Assessment of nerve function recovery
The recovery of median nerve function was assessed by means of the grasping test [17]. Briefly, the rats were gently lifted by the tail and allowed to grasp a grid connected to an ordinary electronic balance. While grasping the grid, the animal continued to be lifted by the tail with increasing firmness until it lost its grip. At this precise moment, the value shown by the balance was recorded. Before surgery, the function of the right median nerve was assessed in all animals in order to obtain baseline control values (presurgery). All animals were then retested on postoperative day 10 and at the end of the experiment (day 21). The contralateral forepaw was temporarily prevented by wrapping it around with an adhesive tape. The tests were made by a single, skilled investigator who was blinded to the experimental group to which each animal belonged.

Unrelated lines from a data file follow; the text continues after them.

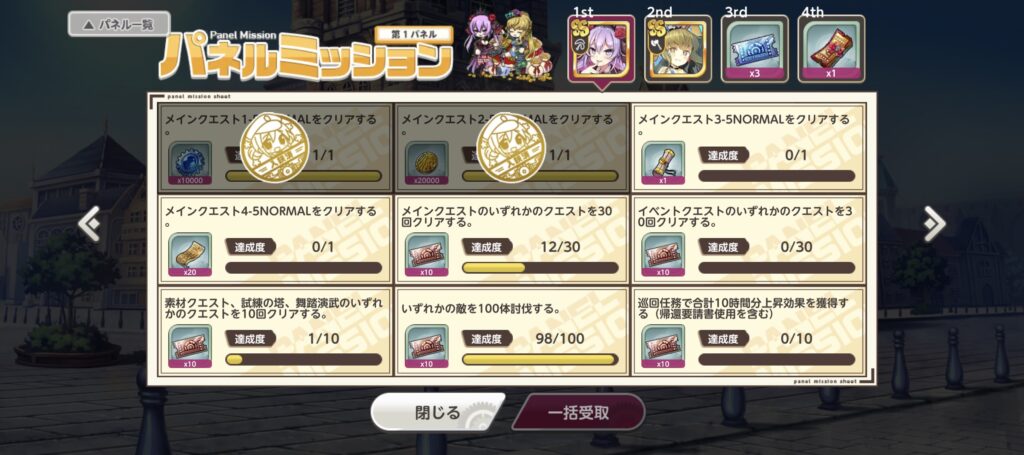This screenshot has height=455, width=1024.
Task: Tap the x10 ticket reward for 30 main quests
Action: pos(426,255)
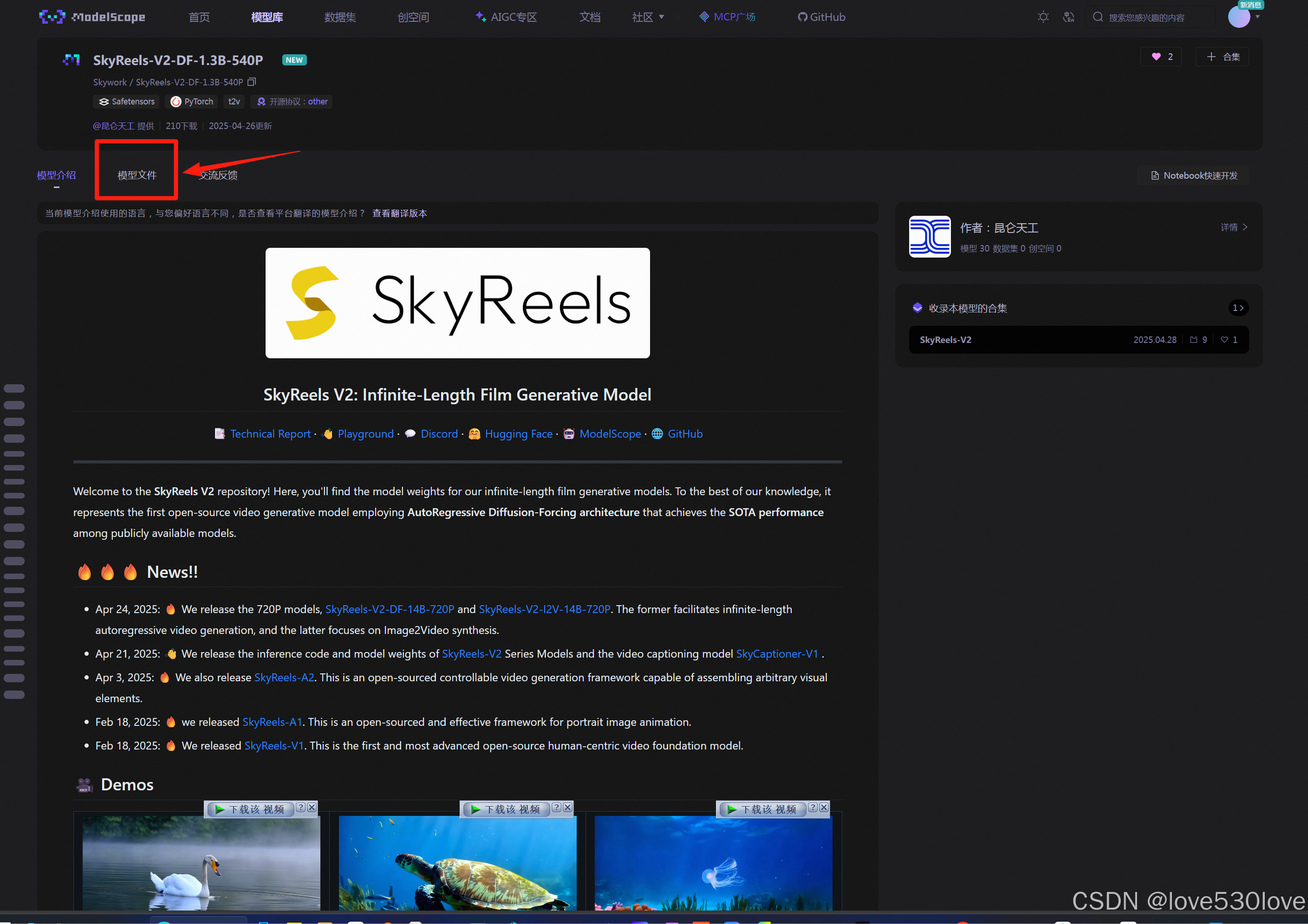Open the GitHub link in the top navigation
The height and width of the screenshot is (924, 1308).
click(821, 17)
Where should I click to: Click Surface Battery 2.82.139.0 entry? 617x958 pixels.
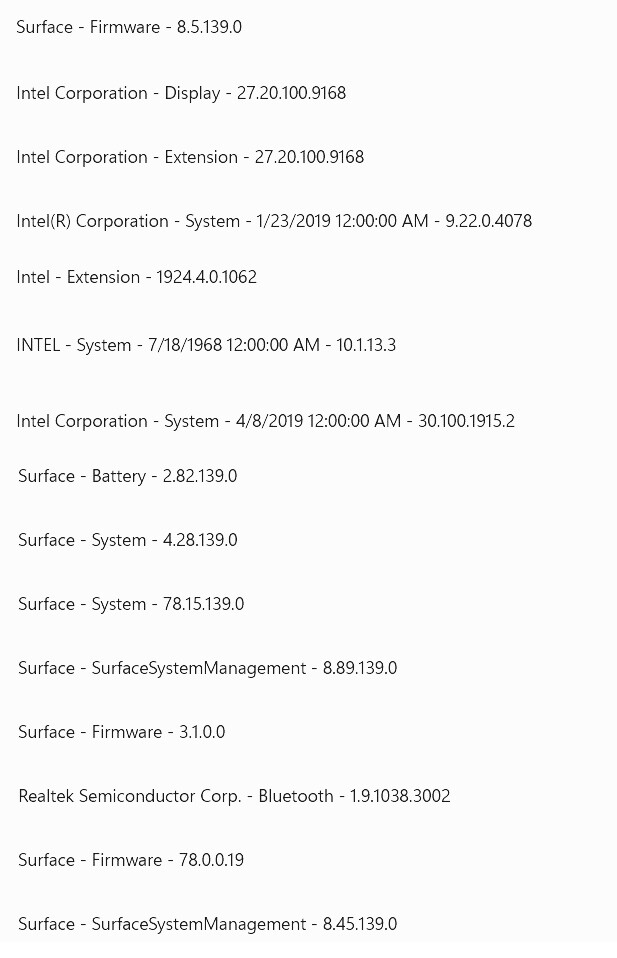[128, 476]
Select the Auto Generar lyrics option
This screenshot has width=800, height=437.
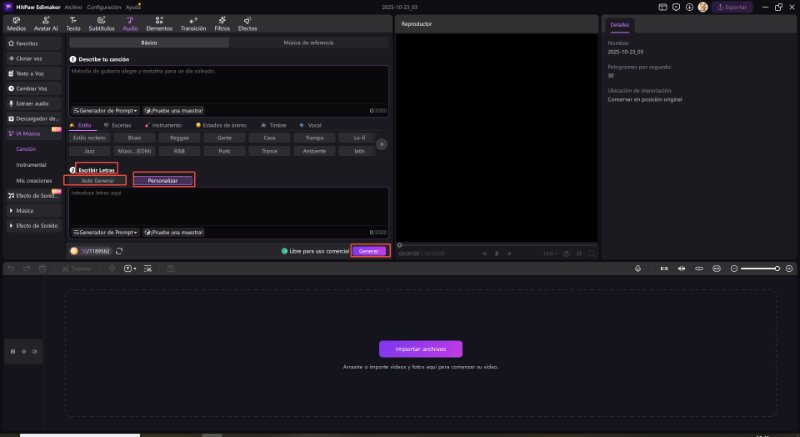[x=97, y=180]
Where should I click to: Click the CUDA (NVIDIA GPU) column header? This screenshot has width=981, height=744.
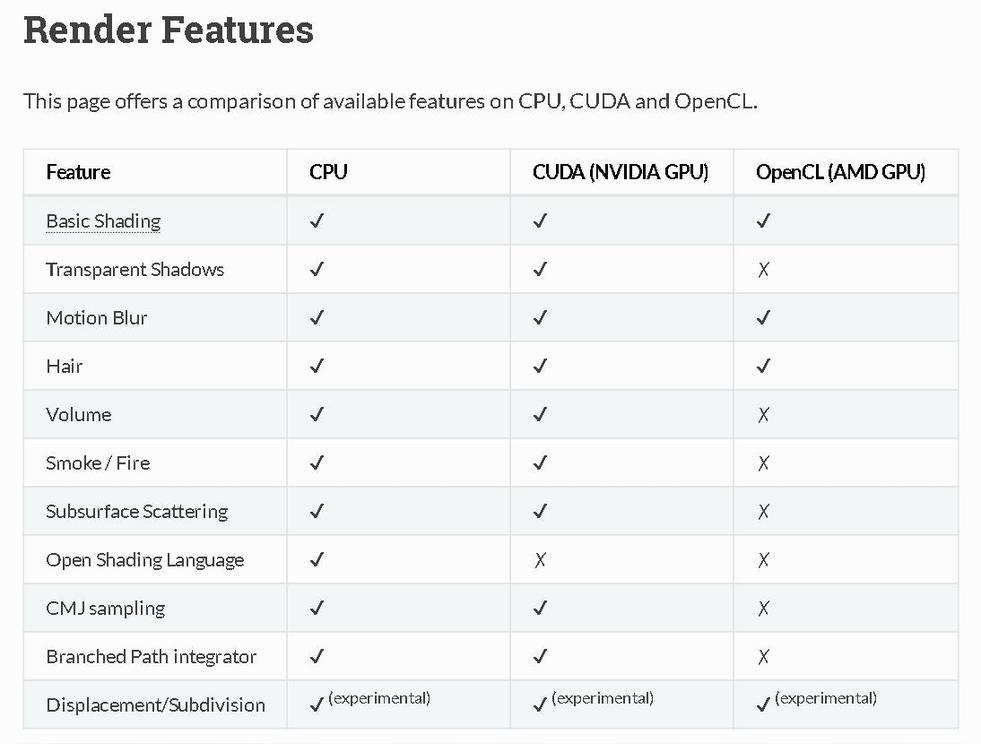pyautogui.click(x=620, y=172)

Histology and quantitative morphology
Twenty-one days after surgery, under general anesthesia, the site of crush was located through a stitch made in the neighboring muscle, and the median nerve segment (proximal segment) was removed after being fixed in situ with 2.5% glutaraldehyde solution in 0.025 M cacodylate buffer. The distal segment (forearm, distal 1/3) of the median nerve and the lateral proper digital nerve of the third finger (the more distal branch of the median nerve) were also removed. After removal, the nerves were kept in the same fixative solution for an additional 48 h, postfixed with 1% osmium tetroxide for 12 h, and processed for epoxy resin embedding (Poly/Bed 812®, Polysciences Inc., Warrington, PA, USA). After careful positioning of the nerve fragments in the embedding molds, transverse sections were cut at 0.25 μm, stained with 1% Toluidine blue, and observed under an Axiophot photomicroscope (Carl Zeiss, Jena, Germany).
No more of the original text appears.